In spite of similar roles of the users, the two hospitals may exhibit dissimilarity in their organizational hierarchies. Hence, to enable cross- organizational sharing of data, well-defined standards or mechanisms should be developed. The objective is to logically identify similarities between user’s roles and authorities and make two disparate organizations interoperable. For ex. comparing two doctors, one in government hospital and the other in private hospital, their work distribution may not be the same and hence, the set of access rules must differ in both cases. A possibility exists where an access to the resource should be permitted to one and denied to other. The case reflects a huge challenge in determining and setting their access rights and privileges for secured sharing of sensitive EHR in-spite of wide gap in their services.
Basically, sharing of EHR is dependent on how best the two systems can achieve interoperability. HL7 has been addressing interoperability problems in sharing or exchanging EHRs for over two decades now. It (HL7 Standards, 2015; HL7 Evolution, 2010) provides a framework for exchange and sharing of EHRs for seamless integration between disparate healthcare organizations. The Standard is broadly divided into two categories – Version 2 (V2) and Version 3 (V3). Fast Healthcare Interoperability Resources Specification (FHIR), Release 1 (HL7 FHIR, 2015) combines the best features of HL7’s V2, V3 and CDA product lines. It is a standard for exchanging healthcare data electronically. It simplifies implementation without compromising information integrity. Integrity is complemented with confidentiality and availability of data.

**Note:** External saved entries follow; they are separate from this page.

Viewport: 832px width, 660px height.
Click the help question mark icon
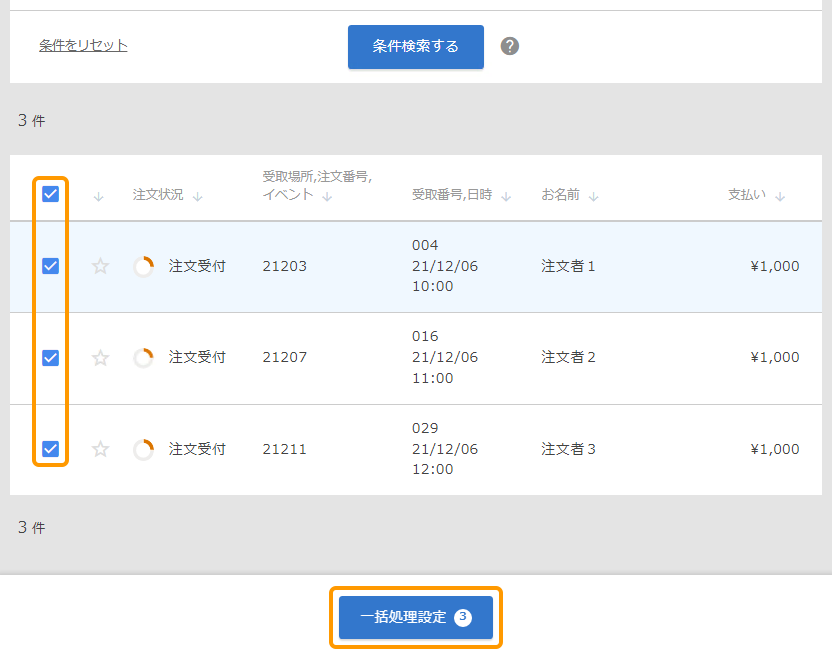point(510,46)
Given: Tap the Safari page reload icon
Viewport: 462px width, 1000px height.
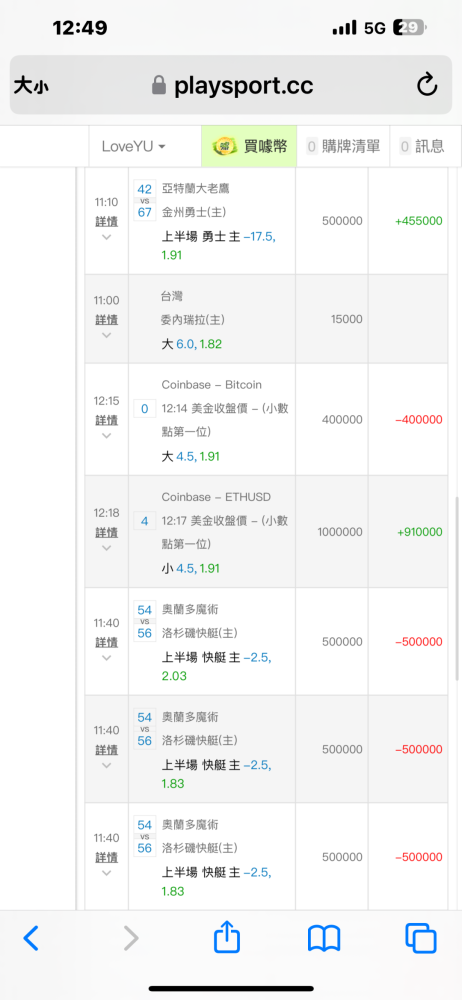Looking at the screenshot, I should [427, 85].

Interoperable sharing of EHRs exhibits another challenge -maintaining the confidentiality and privacy of sensitive health information without compromising its availability to the health providers. NIST (NIST 800-53, 2013) in collaboration with the Office of the Director of National Intelligence (ODNI), the Department of Defense (DoD), and the Committee on National Security Systems (CNSS) is establishing a unified information security framework for the federal government. This framework is said to provide a strong base for mutual acceptance of authorization decisions and facilitate information sharing between disparate organizations.